## Task description
Look through the entries below and copy exactly the part that begins with the line containing "Image resolution: width=1080" and ends with the line containing "Click the 'Are". Do not copy the pictures.

Stored records:
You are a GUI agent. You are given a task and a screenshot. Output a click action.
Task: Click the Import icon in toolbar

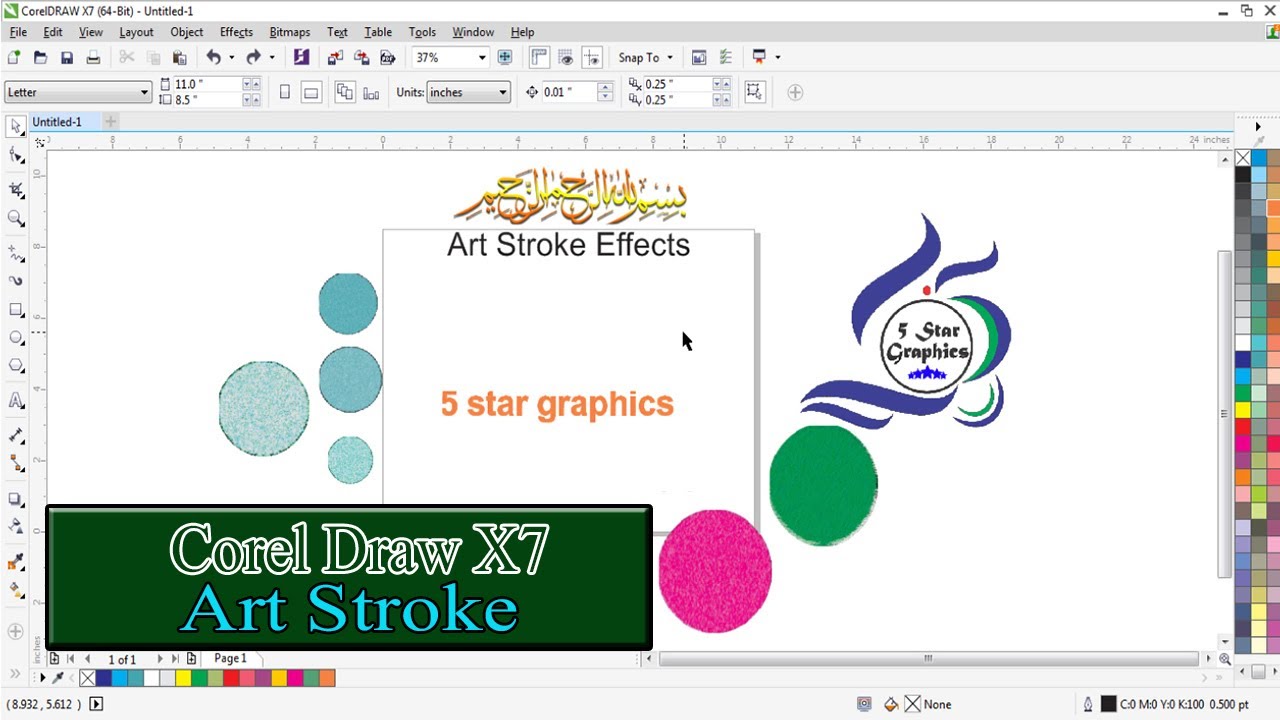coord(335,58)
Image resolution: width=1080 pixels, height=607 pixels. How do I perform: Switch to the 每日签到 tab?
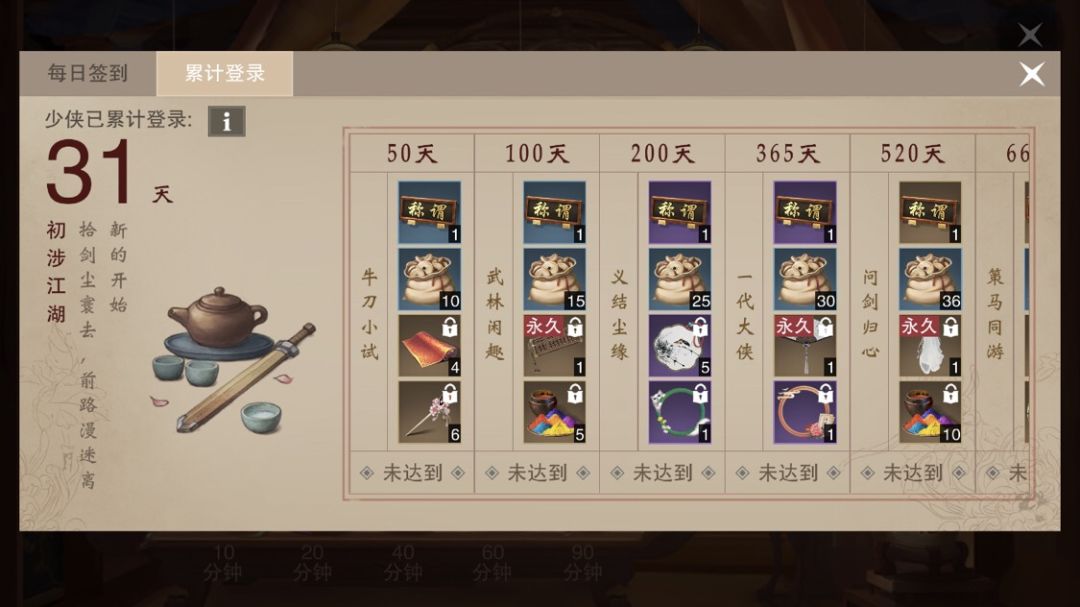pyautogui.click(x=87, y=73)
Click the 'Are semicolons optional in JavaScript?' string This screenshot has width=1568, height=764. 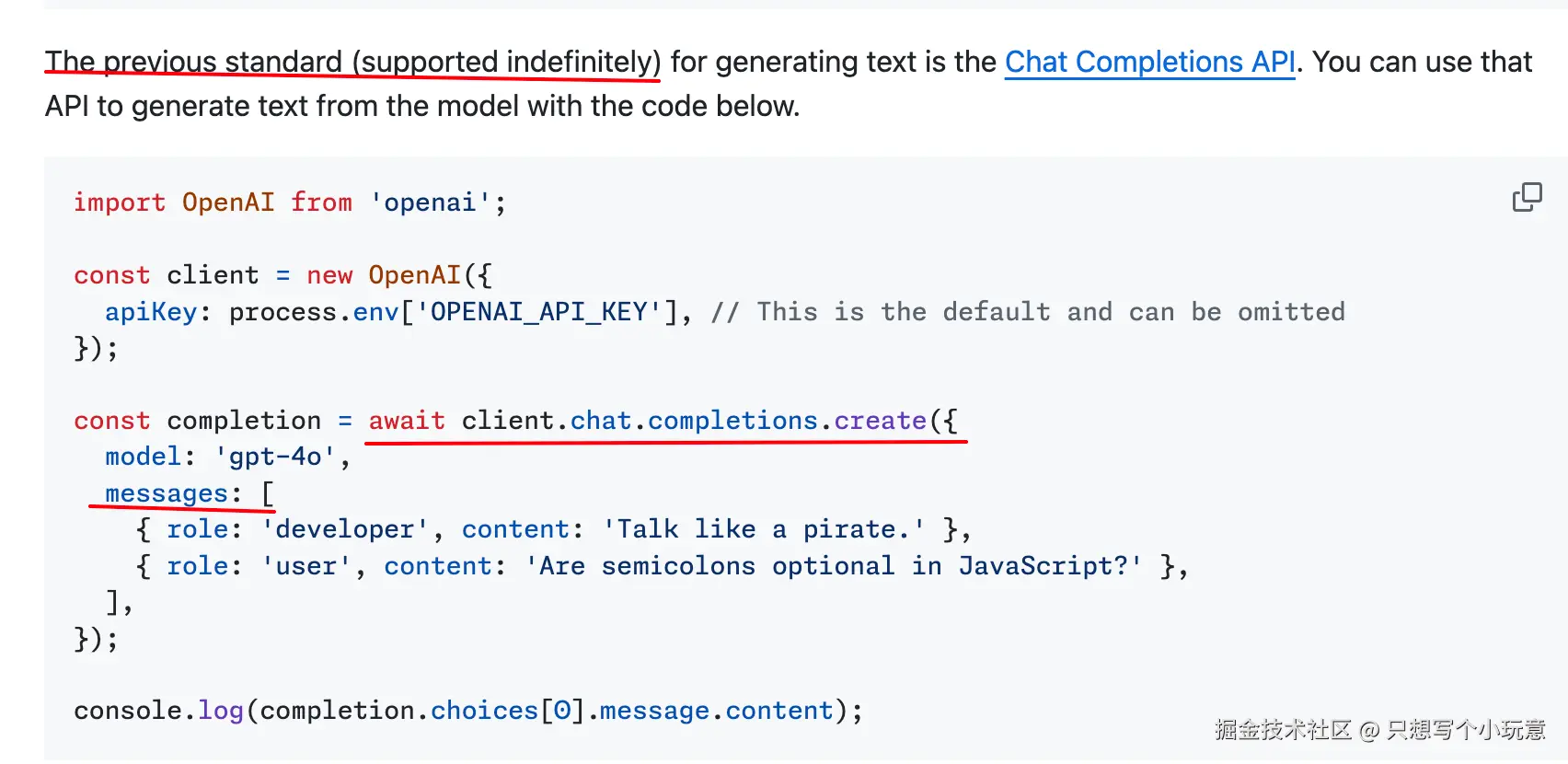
---
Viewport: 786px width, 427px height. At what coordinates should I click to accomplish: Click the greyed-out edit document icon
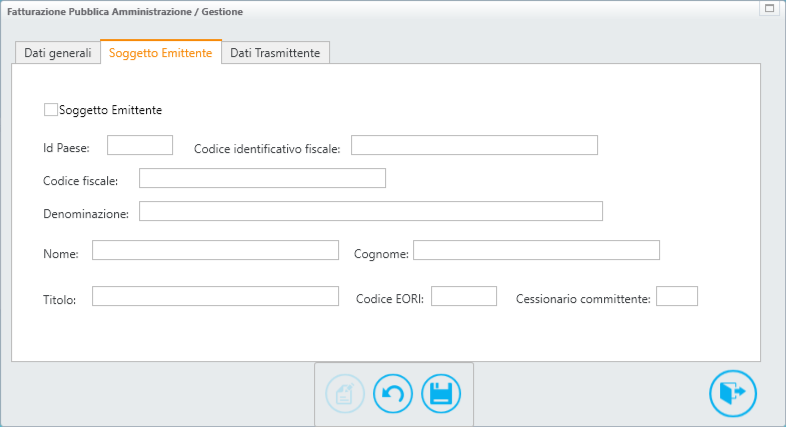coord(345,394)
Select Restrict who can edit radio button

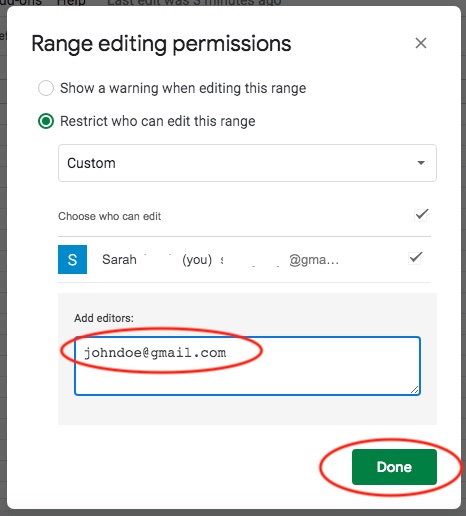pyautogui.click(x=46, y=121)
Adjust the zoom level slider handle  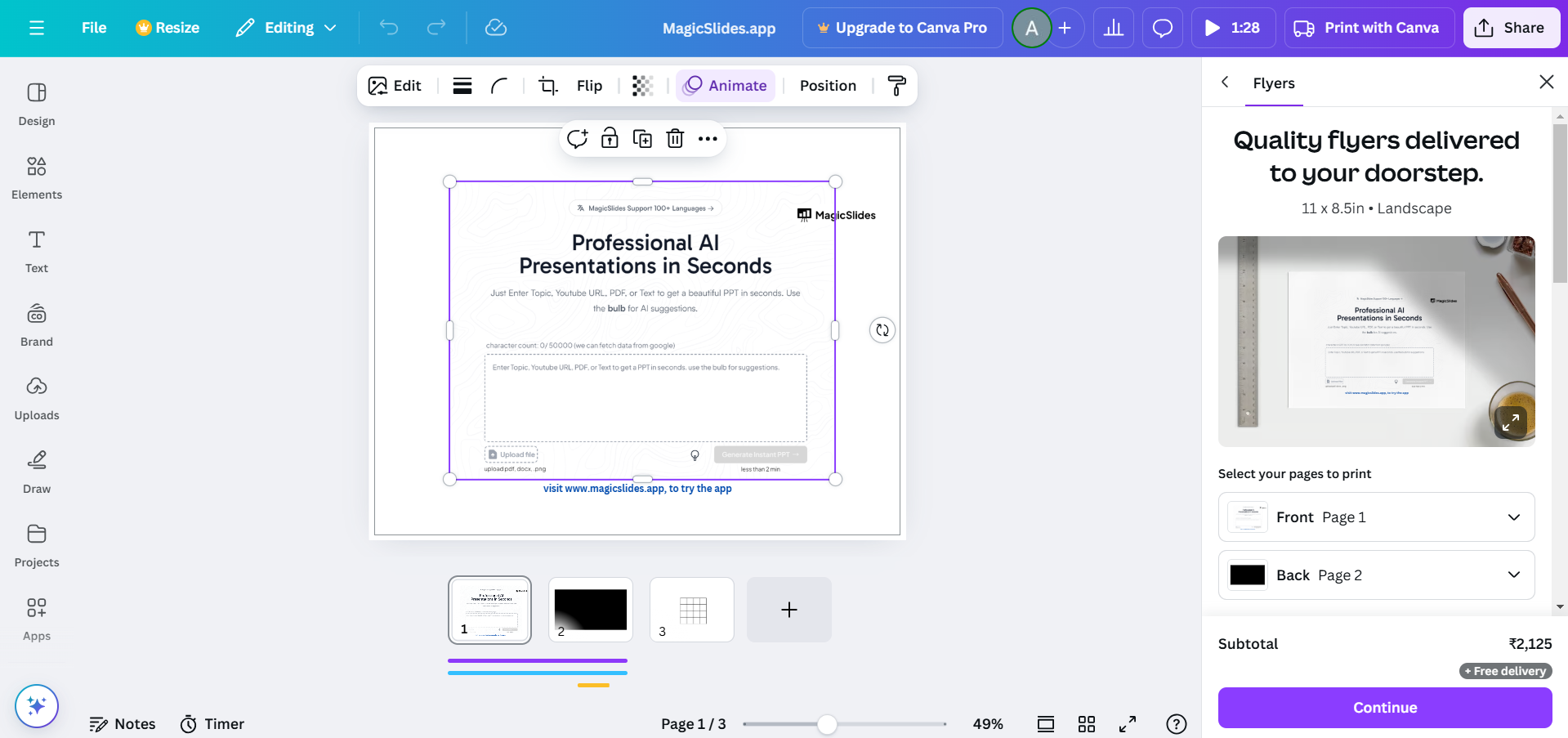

## Written solution
Image resolution: width=1080 pixels, height=607 pixels. How do I perform: Switch to the 每日签到 tab?
pyautogui.click(x=87, y=73)
Click the 'Are semicolons optional in JavaScript?' string This screenshot has width=1568, height=764. 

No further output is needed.